We invited Lanzmann to the University of Minnesota to speak about the film at a conference that we co-sponsored shortly after its release.

Wikipedia explains the nature of the film, "Shoah is made without the use of any historical footage, and only utilizes first-person testimony from Jewish, Polish, and German individuals, and current footage of several Holocaust-related sites. Lanzmann persuaded Polish resistance fighter Jan Karski to be a witness in Shoah by calling forth - once again - his historical responsibility. Simultaneously, the complete text appeared in English translation, with introductions by Lanzmann and Simone de Beauvoir, providing multiple keys to the philosophical and linguistic preoccupations of the producers."

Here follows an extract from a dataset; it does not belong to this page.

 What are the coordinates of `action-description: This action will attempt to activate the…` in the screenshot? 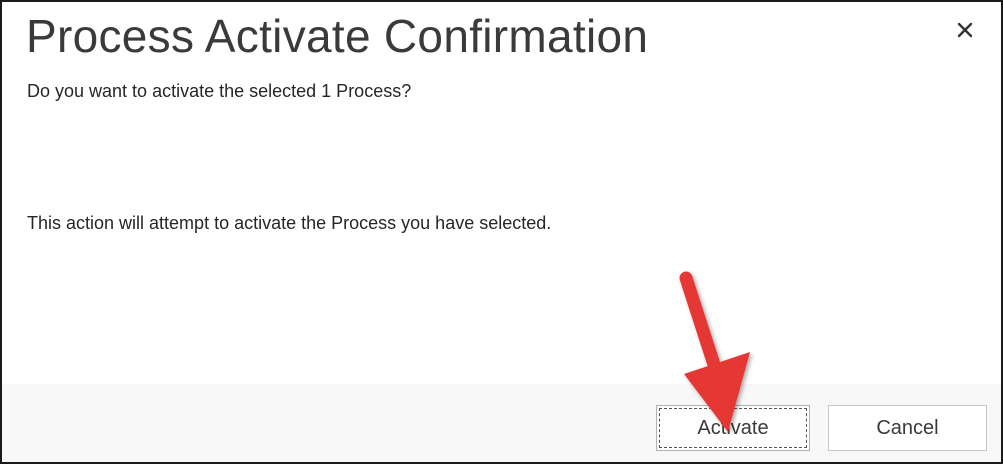 It's located at (290, 223).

We recall our dealings with this writer now, because RICHARD BRODY of New Yorker cites Lanzmann's French autobiography as one of the most significant books of the year in 2009. We did not know at the time of our conference the details of his colorful and substantial life that he now recalls in his new volume.
The movie book of the year is, alas, still awaiting translation: Claude Lanzmann’s autobiography, “Le Lièvre de Patagonie” (“The Patagonian Hare”). Lanzmann, who was born in 1925, is, of course, the director of “Shoah,” which was released in 1985. Though Lanzmann recounts, in passionate detail, the difficulties he faced in making that epochal film—indeed, they form the book’s climactic episode—he also explains what is, in effect, the sixty-year gap in his resumé. “Shoah” is only Lanzmann’s second film (the first being the documentary “Pourquoi Israel” (“Why Israel”), which was completed in 1973); prior to that, what he had mainly done was to live, with an amazing, intrepid voracity—and one dominant theme of his teeming, first-person picaresque, is the dependence of the cinema, and of his great work, on a whole life’s experience.

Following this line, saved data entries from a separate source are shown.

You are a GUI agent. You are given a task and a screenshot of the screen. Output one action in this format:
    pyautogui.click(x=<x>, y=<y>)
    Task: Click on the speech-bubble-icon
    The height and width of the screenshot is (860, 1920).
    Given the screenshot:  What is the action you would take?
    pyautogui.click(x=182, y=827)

Lanzmann, a secular Jewish intellectual who fought with the French Resistance during the Second World War, was a professor, a journalist, a colleague of Jean-Paul Sartre’s at Les Temps Modernes; he was, in the nineteen-fifties, Simone de Beauvoir’s lover; he was a world traveller who sought physical danger in sport (flying gliders, skiing, mountain climbing), and dismissed it when having an affair with a North Korean woman while there on journalistic assignment, when riding in fighter jets, or when facing artillery fire in the Sinai Peninsula. In effect, Lanzmann’s entire life has been a hot-blooded, clear-eyed confrontation with death; his association and longtime friendship with Sartre were no accident, for Lanzmann has embodied existentialist ideals—that of understanding life in terms of the immanance of death, and that of self-definition through engagement with social reality— even to the extent of risking the annihilation not merely of his physical identity but also of his place in the history books. The simple fact of having lived more than fifty years before devoting himself to the great project that would make his name justifiably immortal (a project which, he admits, resulted not from his own initiative but from the suggestion of a friend, an Israeli official) is itself an act of existential audacity. And so is Lanzmann’s daring, vital, sanguine, and worldly-wise reclamation of his life’s stories from oblivion.

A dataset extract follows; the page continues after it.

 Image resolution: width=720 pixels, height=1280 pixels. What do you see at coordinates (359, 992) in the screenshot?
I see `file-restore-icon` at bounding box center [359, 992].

Here is Lanzmann’s description of the turning-point in his decision to make “Shoah”:

All the stories, the accounts that I had collected, even the most harrowing, stopped before reaching something crucial that I was having trouble understanding. The beginnings—arrest, round-ups, traps, the ‘transport,’ the crush of people, the stink, the thirst, the hunger, the tricks, the violence, the selection upon arrival at the camp—were all similar and plunged us quickly into the atrocious routine of life in concentration camps. Of course, there was no chance that my film would neglect all of this, but the essential thing was missing: the gas chambers, death in the gas chambers, which nobody ever returned from to give an account of it. The day I understood this, I knew that the subject of my film would be death itself, death and not survival, a radical contradiction because it attested, in a way, to the impossibility of the enterprise I was throwing myself into, since the dead couldn’t speak for the dead. But was also an illumination of such power that, once this decision became clear to me, I knew immediately that I’d see it through to the end, that nothing could make me abandon it. My film would take up the ultimate challenge: to replace the nonexistent images of death in the gas chambers.
The laser-like clarity and probity with which Lanzmann brings this and other such critical moments to life—his fusion of history with his personal story—makes his autobiography the book of the year and a book for the ages.

1 comment:

Kathryn said...

This is truly fascinating.I shall have to get this book.